++++ PROVIDED PASSAGE ++++
For Those Who barter the World's Resources, the War Is an Opportunity

The point when Russia has maximum energy leverage against Europe is early winter, when during the coldest snap Vladimir Putin decides to turn off the gas. I think the people really realize how ugly it could get. And it will get ugly – says Javier Blas, co-author of “The World for Sale”, in conversation with Jakub Dymek

Jakub Dymek: Are the commodity traders the closest thing we have to a secretive cabal running the world in shadows? 

Javier Blas: I wouldn’t use such a wording for it having possibly xenophobic conotations. And commodity traders have been active in the global economy and remain today, because they perform an important business and economic function. If it weren’t so, capitalism would have thrown them out long ago, because nobody wants to pay for a service that is not needed.

So commodity traders are needed and perform a function that is needed, and therefore valuable, to society.
++++ ENTRIES ++++
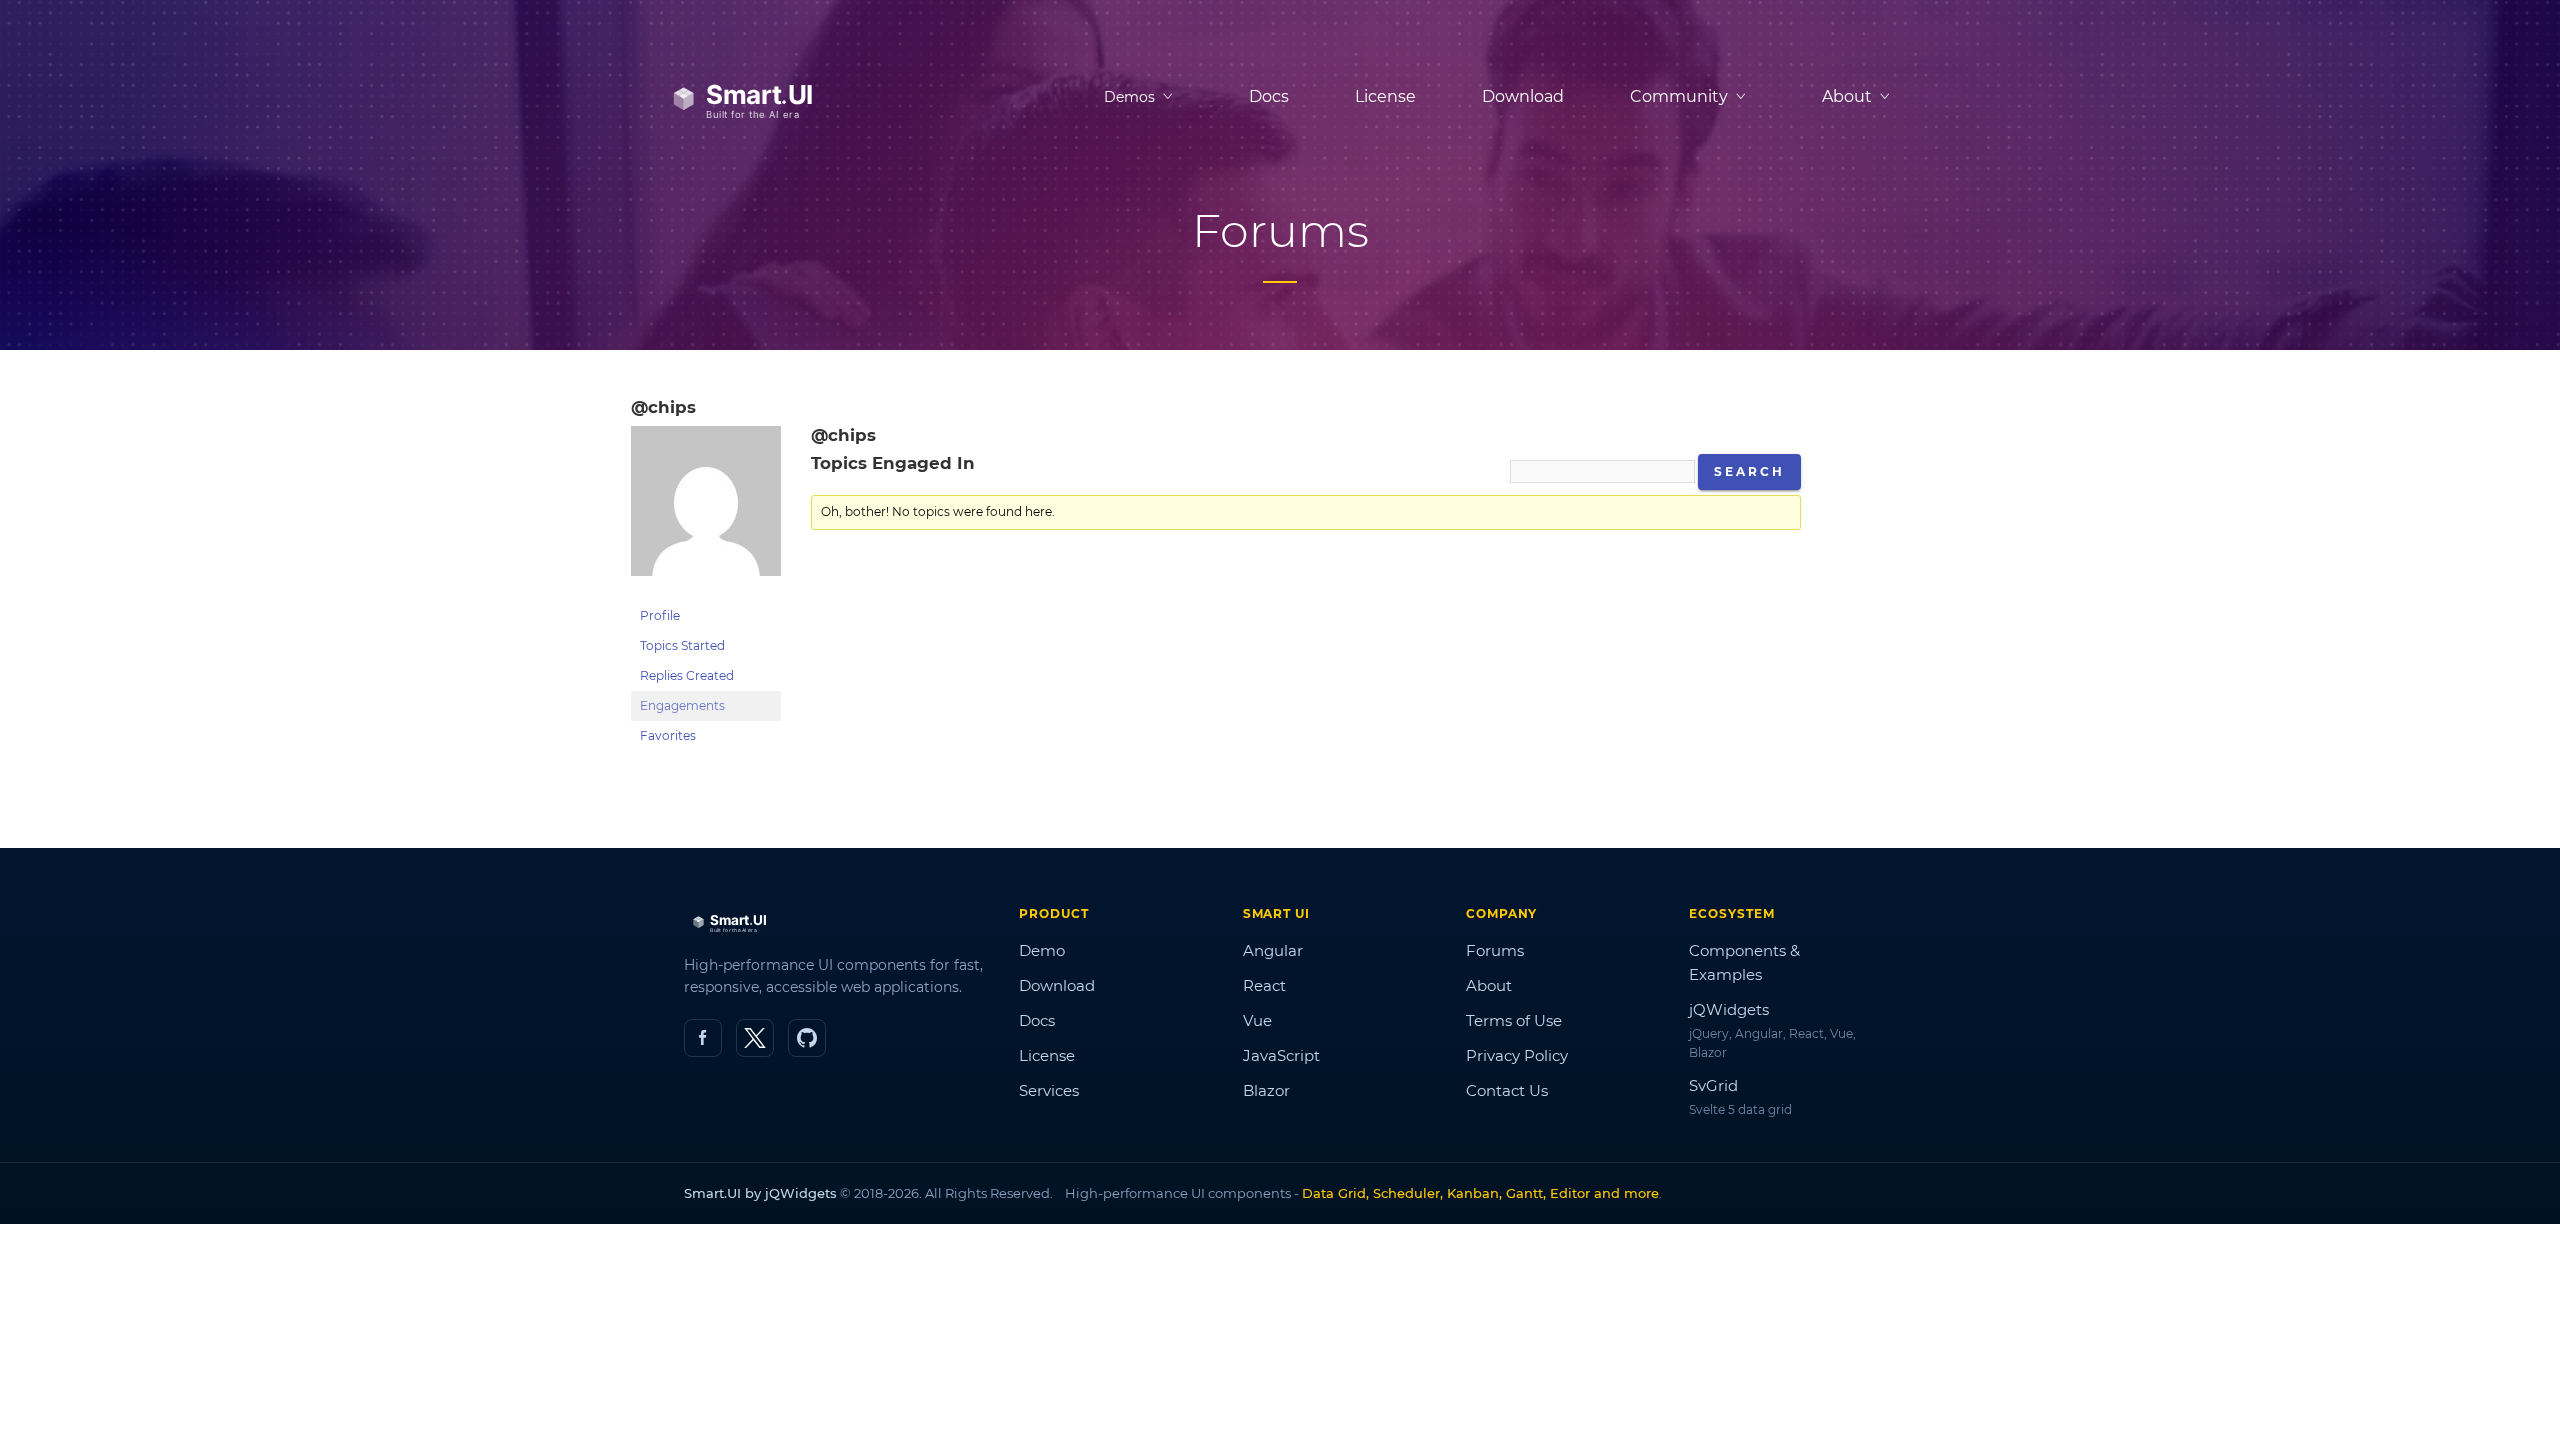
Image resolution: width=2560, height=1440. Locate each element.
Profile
++++
++++ ENTRIES ++++
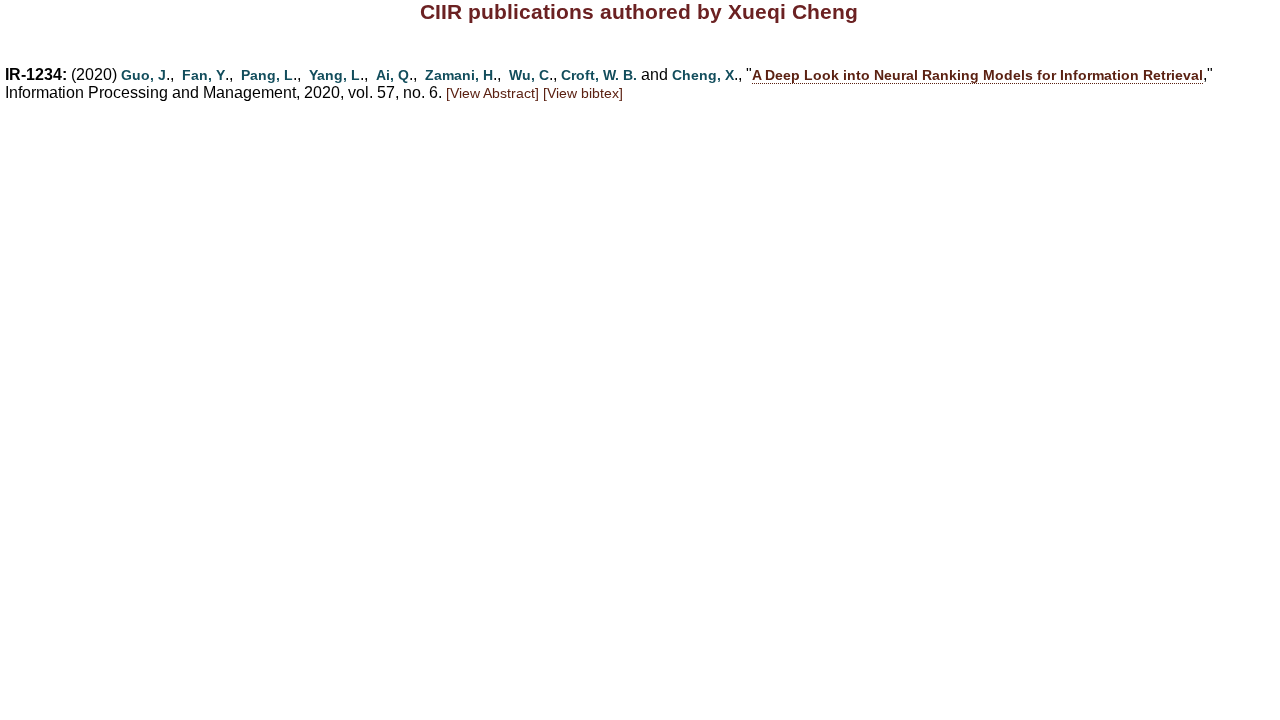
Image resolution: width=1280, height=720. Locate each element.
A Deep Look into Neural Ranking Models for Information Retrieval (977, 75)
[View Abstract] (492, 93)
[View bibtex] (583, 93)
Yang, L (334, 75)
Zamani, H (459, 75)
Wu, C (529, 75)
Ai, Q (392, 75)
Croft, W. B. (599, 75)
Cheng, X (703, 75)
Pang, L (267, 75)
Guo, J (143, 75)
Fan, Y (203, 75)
++++
WRITTEN TASKS =
1 - Decide whether each statement agrees with the interview about commodity traders. For each one, answer yes or no and quote the words from the interview that settle it.
(a) The introduction says Russia's maximum energy leverage against Europe comes in early winter.
(b) Blas accepts the description of commodity traders as a secretive cabal running the world.
(c) Blas says commodity traders perform a function that is valuable to society.
2 - Reproduce word for word everything in the interview about commodity traders from "The point when" down to "is not needed.".
3 - Take the interview about commodity traders further, picking up after the point where it stops.
The entries are separate material with no connection to the interview.

ANSWER SET =
1 -
(a) Yes: "The point when Russia has maximum energy leverage against Europe is early winter"
(b) No: "I wouldn’t use such a wording"
(c) Yes: "perform a function that is needed, and therefore valuable, to society"

2 -
The point when Russia has maximum energy leverage against Europe is early winter, when during the coldest snap Vladimir Putin decides to turn off the gas. I think the people really realize how ugly it could get. And it will get ugly – says Javier Blas, co-author of “The World for Sale”, in conversation with Jakub Dymek

Jakub Dymek: Are the commodity traders the closest thing we have to a secretive cabal running the world in shadows? 

Javier Blas: I wouldn’t use such a wording for it having possibly xenophobic conotations. And commodity traders have been active in the global economy and remain today, because they perform an important business and economic function. If it weren’t so, capitalism would have thrown them out long ago, because nobody wants to pay for a service that is not needed.

3 -
It is true, however, that they operate in the shadows, almost anonymously, with barely any regulations and governments know very little about them. And, not only historically, but even recently, there have been a lot of cases of bad behavior in the industry. Corruption, bribery and manipulation of markets was seen as an extension of regular business activity. And therefore you can make an argument that this is an industry that misbehaves and operates in ways that are not up to the standard that society would expect.

But even putting misbehavior and corruption aside, trading the world’s resources comes with enormous power and influence in itself, doesn’t it? At least that’s what “The World for Sale”, a book you and Jack Farchy wrote, argues. 

The most amazing thing for me is that beyond business and trade, commodities play an enormous political role. Commodities are money, money is power. And in many countries, the commodities they produce are the main source of income for them. And they can break a country’s economy, too. It’s amazing how things we’re seeing today in Sri Lanka, for example, resemble historical episodes from our book so closely. When there’s the Prime Minister of Sri Lanka, who says “we have enough gasoline for two days”, but there’s a vessel with oil just over our coast, but we don’t have enough money to pay for it. I thought to myself, “my God! we’ve already written about this story, only the country was Jamaica back then.” It’s so similar as if somebody had literally made it for us. 

What’s extraordinary is that commodity traders are mostly unknown in business and in the world of politics, the way both are typically covered.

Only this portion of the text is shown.